Radiculopathy is caused by the compression of a nerve as it leaves the spinal column. The nerve may be pinched or compressed by a herniated disk, bone spur, osteoarthritis, or scoliosis. In rare cases, radiculopathy may be caused by a tumor or infection. Radiculopathy can occur in any part of the back but is most common in the low back (lumbar spine) and neck (cervical spine).
Symptoms of radiculopathy
- Radiating pain in the arms or legs
- Localized neck or back pain
- Numbness and/or tingling sensation in the arms or legs
- Weakness in arms or legs
- Loss of reflexes
Radiculopathy symptoms depend on which nerves are affected. Your symptoms can provide important clues about the location of the pinched nerve.
Lumbar radiculopathy involves pinched nerves in the lower back (lumbar spine). Sciatica is a specific type of lumbar radiculopathy that produces pain that starts in the lower back and shoots down one or both legs.
Cervical radiculopathy involves pinched nerves in the neck (cervical spine). Pinched nerves in the cervical region can cause pain, numbness, or weakness that radiates from the neck into the chest or arm.
Thoracic radiculopathy involves a pinched nerves in the middle back (thoracic spine). This form of radiculopathy is less common than lumbar and cervical radiculopathy.
Are you at risk for radiculopathy?
- Performing strenuous activities that place a heavy or repetitive load on the spine. This includes heavy physical labor and contact sports. Weight lifters, football players, dancers, and golfers all have an increased risk of developing radiculopathy.
- Having other spine disorders
- Family history of radiculopathy
Our team of experienced orthopedic surgeons at MedStar Montgomery are experts in diagnosing and treating all types of radiculopathy. The first step in radiculopathy treatment is pinpointing which nerve is responsible for your pain and other symptoms. Our initial exam for a suspected irritated or pinched nerve generally includes:
- Taking your medical history to understand when your pain began, and when the pain feels most severe. Our physicians will ask other questions to get a full picture of your health, including whether you have other medical problems and if you take any medications.
- Physical exam performed by our orthopedists to determine where your pain is localized. Physicians may ask you to move and bend your limbs in different directions.
- Imaging tests to examine the spine and nerves themselves using state-of-the-art imaging techniques, which may include:
- X-ray, which can help determine if the vertebrae bones in your spine are aging or if trauma may be causing the radiculopathy
- MRI, which uses powerful magnets and computer technology to create a picture of your muscles, tissues, nerves, and disks
- CT scan, which combines X-ray technology with computers to provide a very detailed picture of the spine and can show nerve compression
- Nerve test, which can show how well your nerves are functioning, and indicate exactly where there is nerve damage
- Discograms, which involve injections into the disks between your spinal vertebrae to confirm whether a herniated disk is causing your nerve pain.
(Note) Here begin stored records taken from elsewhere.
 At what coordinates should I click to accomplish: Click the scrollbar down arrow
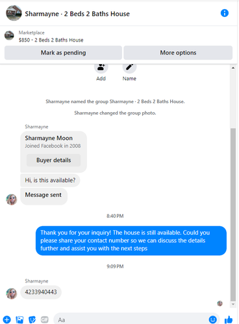coord(233,304)
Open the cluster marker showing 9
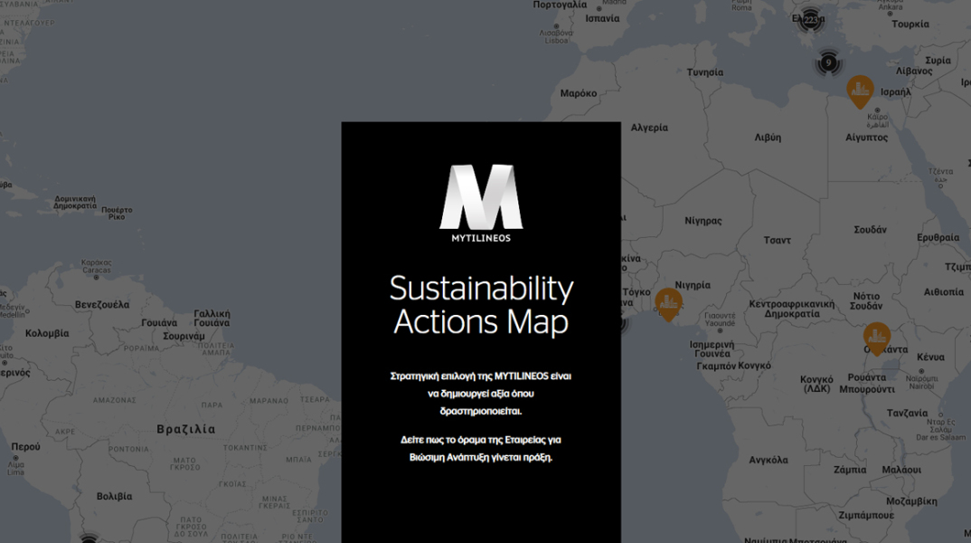The image size is (971, 543). [828, 63]

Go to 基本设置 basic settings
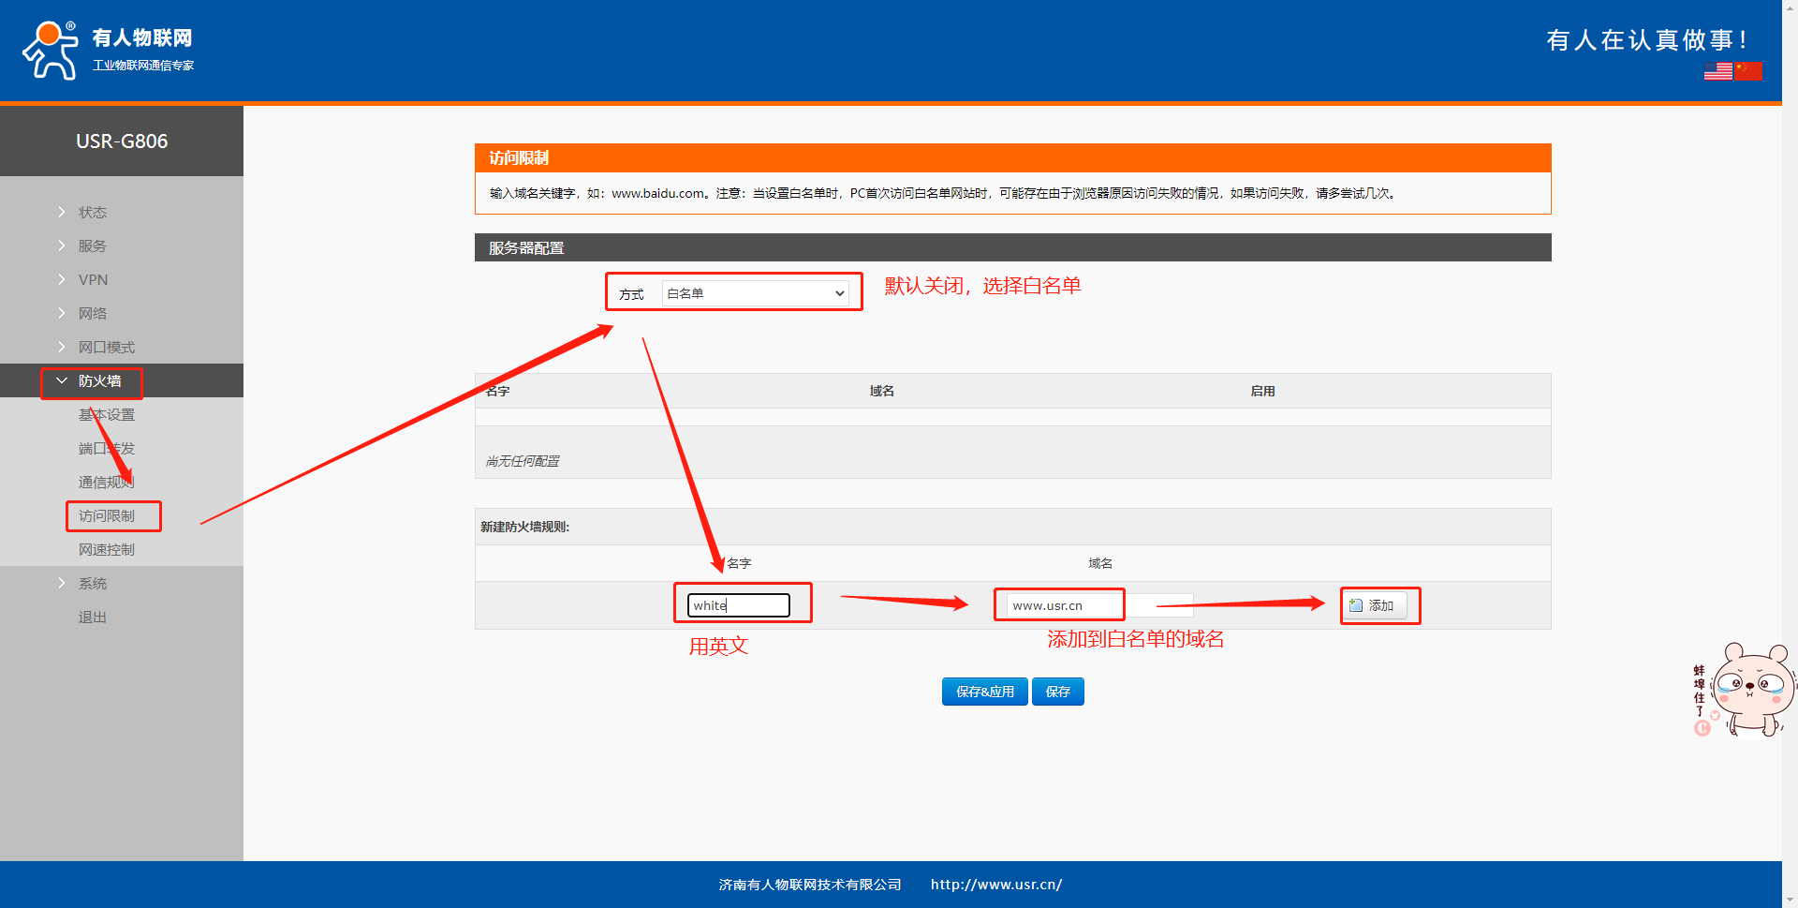pyautogui.click(x=107, y=414)
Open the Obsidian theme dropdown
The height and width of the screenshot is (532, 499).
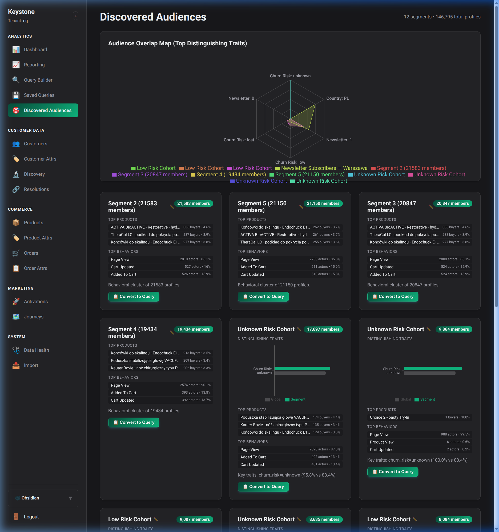pyautogui.click(x=43, y=498)
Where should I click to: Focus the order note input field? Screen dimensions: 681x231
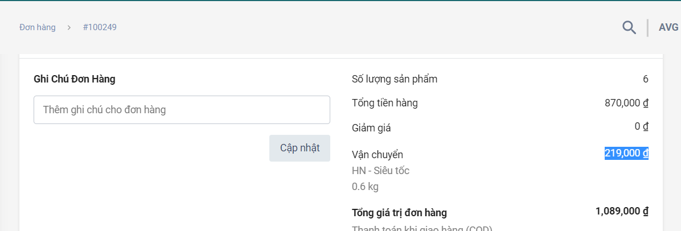point(182,110)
Patients often find relief from radiculopathy through non-surgical treatments. These include prescription or over-the-counter anti-inflammatory medications, physical therapy, and avoiding strenuous activities that may further strain the back or the neck. With these treatments, radiculopathy symptoms often subside within 6 weeks to 3 months.
If conservative treatments do not provide relief, spine specialists at MedStar Montgomery may recommend epidural steroid injections to reduce inflammation and irritation in the affected nerve. Our specialists use x-ray guidance to pinpoint injections to the compression site.
In certain cases, surgery may be needed to reduce nerve compression and address severe symptoms. The type of surgery recommended will depend on the cause of your radiculopathy. The most common surgeries performed for radiculopathy relief are:
- Laminectomy, the removal of a small part of the spinal bone that surrounds the pinched nerve
- Discectomy, the removal of part of the herniated disk that is causing nerve compression
- Foraminotomy, a minimally-invasive procedure to widen the tunnel (foramen) in your back where nerve roots leave your spinal canal and relieve nerve root compression.